DATASET EXCERPTS Start Marker
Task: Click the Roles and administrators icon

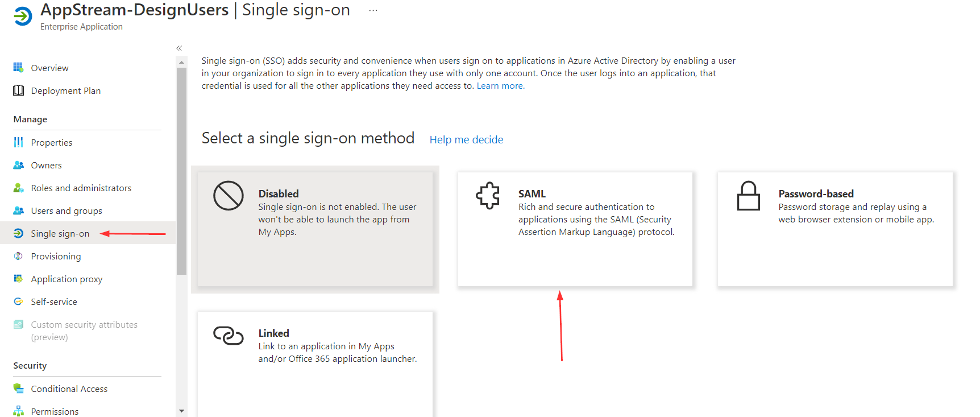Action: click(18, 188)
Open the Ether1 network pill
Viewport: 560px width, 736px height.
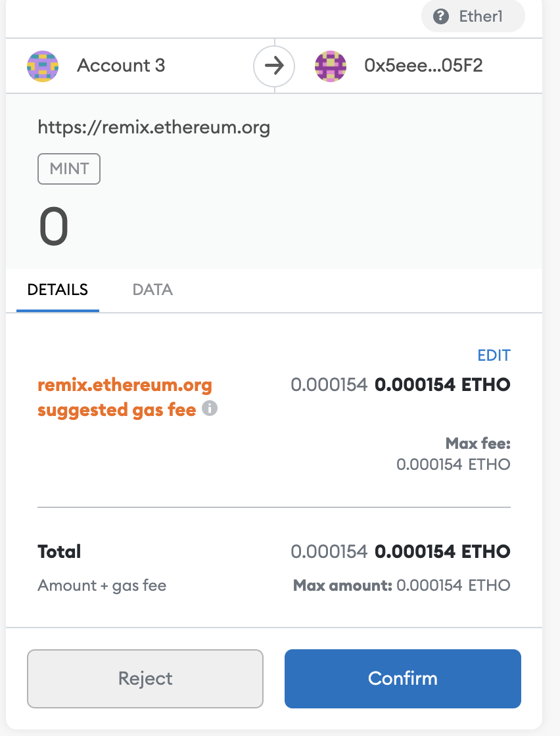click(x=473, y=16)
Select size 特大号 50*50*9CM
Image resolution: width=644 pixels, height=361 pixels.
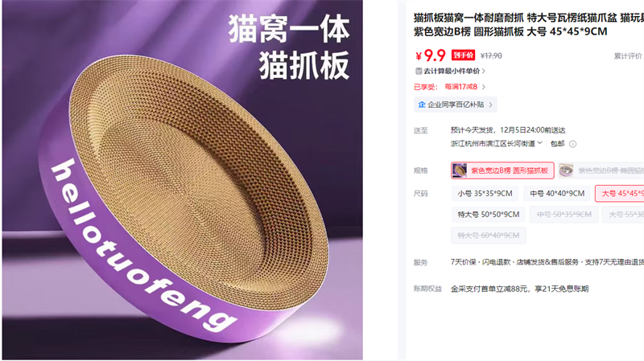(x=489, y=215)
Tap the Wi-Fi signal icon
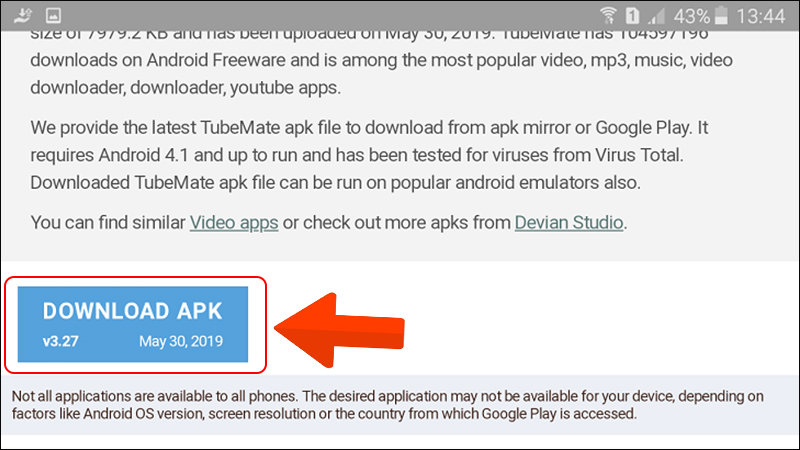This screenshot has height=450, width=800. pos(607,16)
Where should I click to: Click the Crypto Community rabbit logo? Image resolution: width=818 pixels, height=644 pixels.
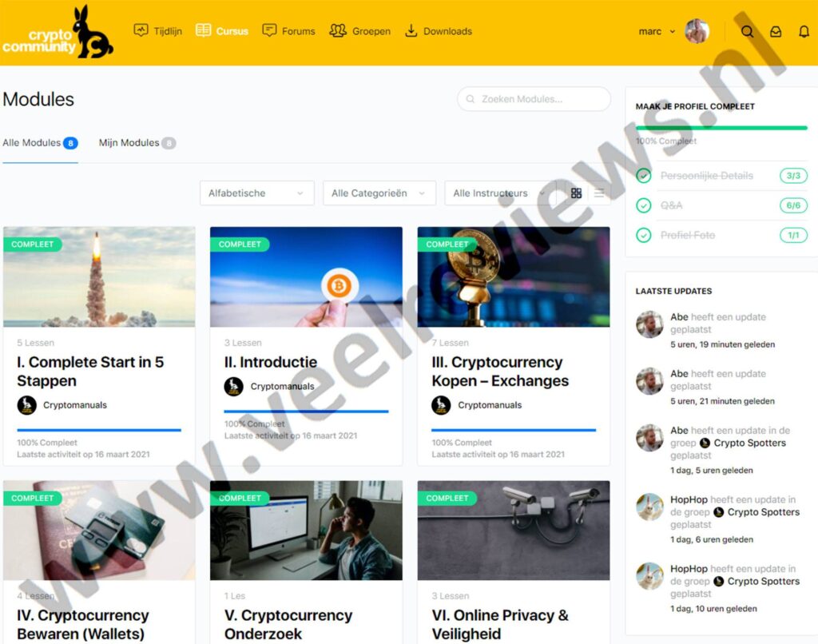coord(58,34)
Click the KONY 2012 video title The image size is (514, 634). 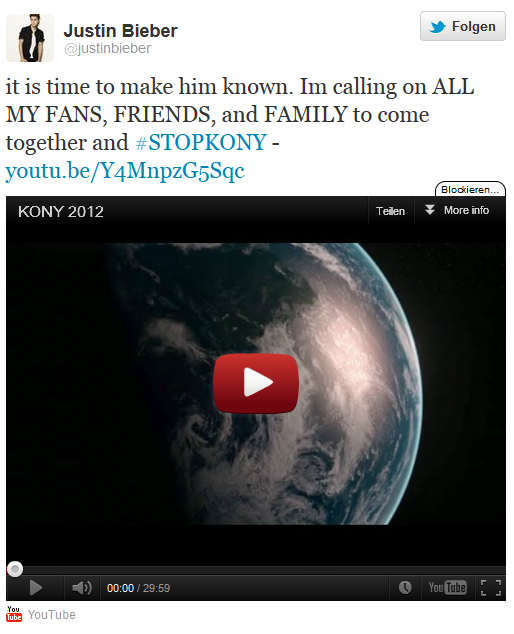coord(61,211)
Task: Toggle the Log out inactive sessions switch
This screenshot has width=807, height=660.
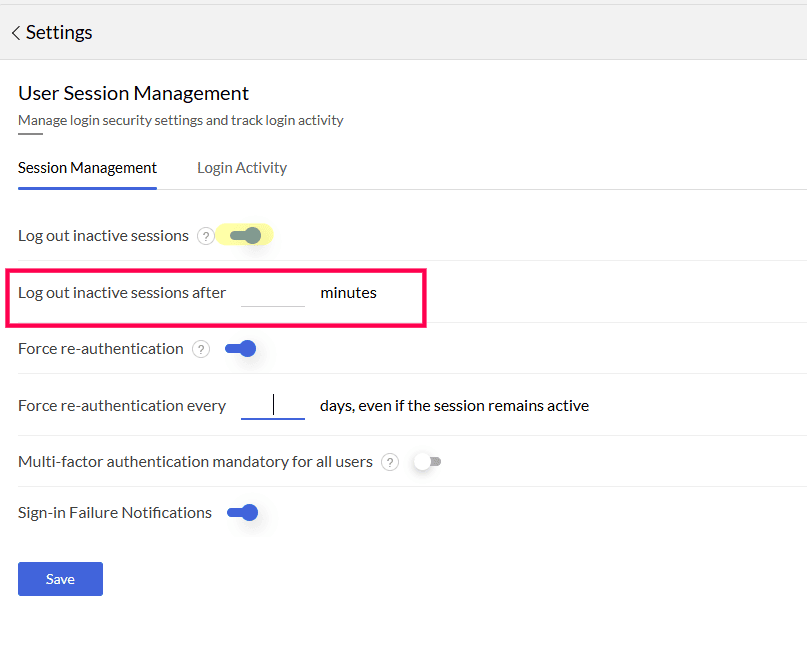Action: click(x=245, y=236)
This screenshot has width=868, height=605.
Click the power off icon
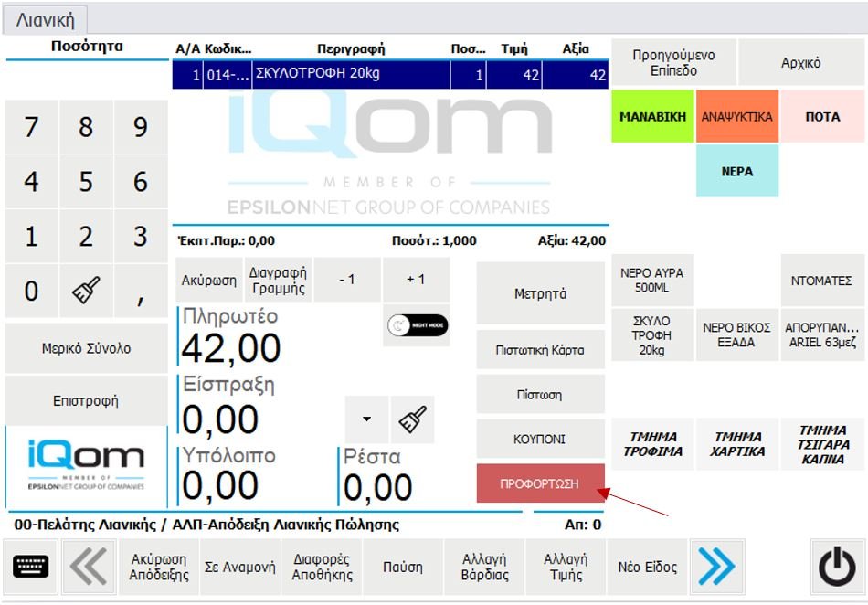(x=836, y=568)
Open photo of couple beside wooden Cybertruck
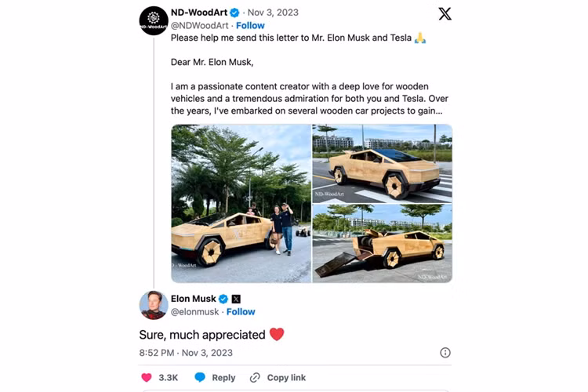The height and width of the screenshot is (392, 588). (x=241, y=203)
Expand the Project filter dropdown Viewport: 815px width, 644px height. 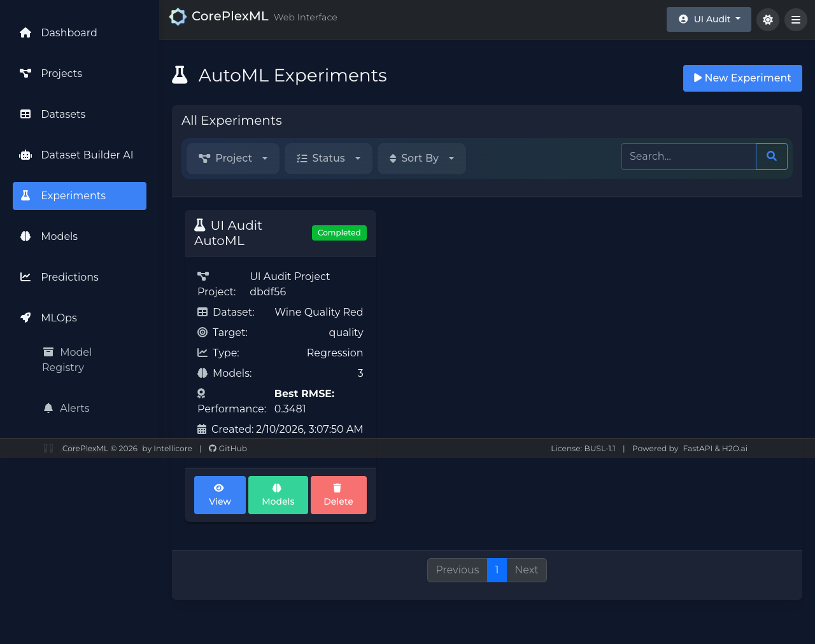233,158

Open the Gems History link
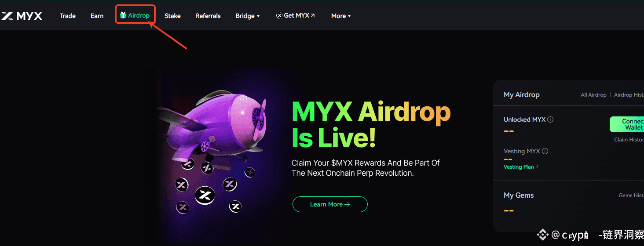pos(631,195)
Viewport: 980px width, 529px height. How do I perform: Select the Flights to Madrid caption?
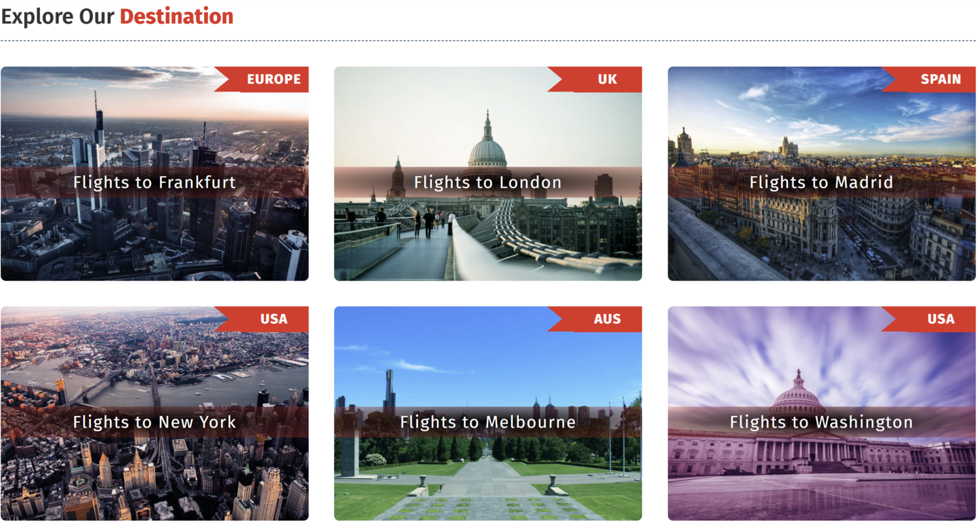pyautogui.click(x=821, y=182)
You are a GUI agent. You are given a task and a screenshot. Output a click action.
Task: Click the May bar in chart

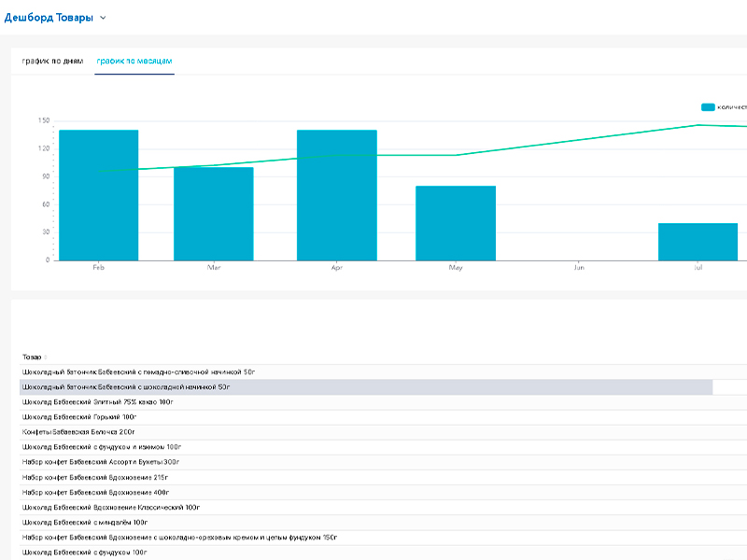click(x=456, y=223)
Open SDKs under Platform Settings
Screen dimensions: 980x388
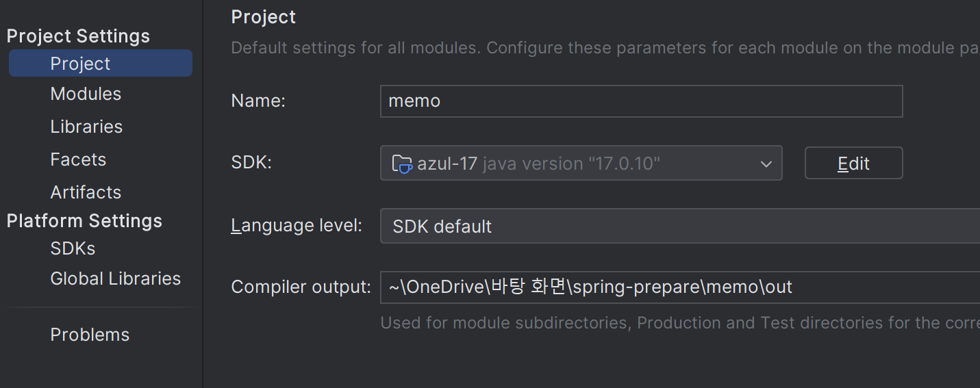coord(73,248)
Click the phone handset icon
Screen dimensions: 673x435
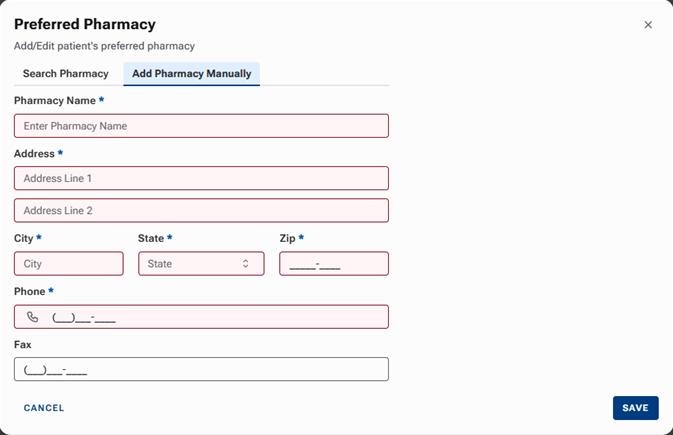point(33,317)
DATASET EXCERPTS End Marker
EXERCISE BRIEF -
Starting from the line with "Open the Gems History link" in the records above, repeat each line exactly until you have written the line with "Click the phone handset icon", then stop; drop the pictures.

TASK RESULT -
Open the Gems History link
pos(631,195)
Viewport: 980px width, 529px height. How do I perform: Select the Flights to Madrid caption?
pyautogui.click(x=821, y=182)
You are a GUI agent. You are given a task and a screenshot. Output a click action.
Task: Click the May bar in chart

click(x=456, y=223)
Open SDKs under Platform Settings
Screen dimensions: 980x388
coord(73,248)
Click the phone handset icon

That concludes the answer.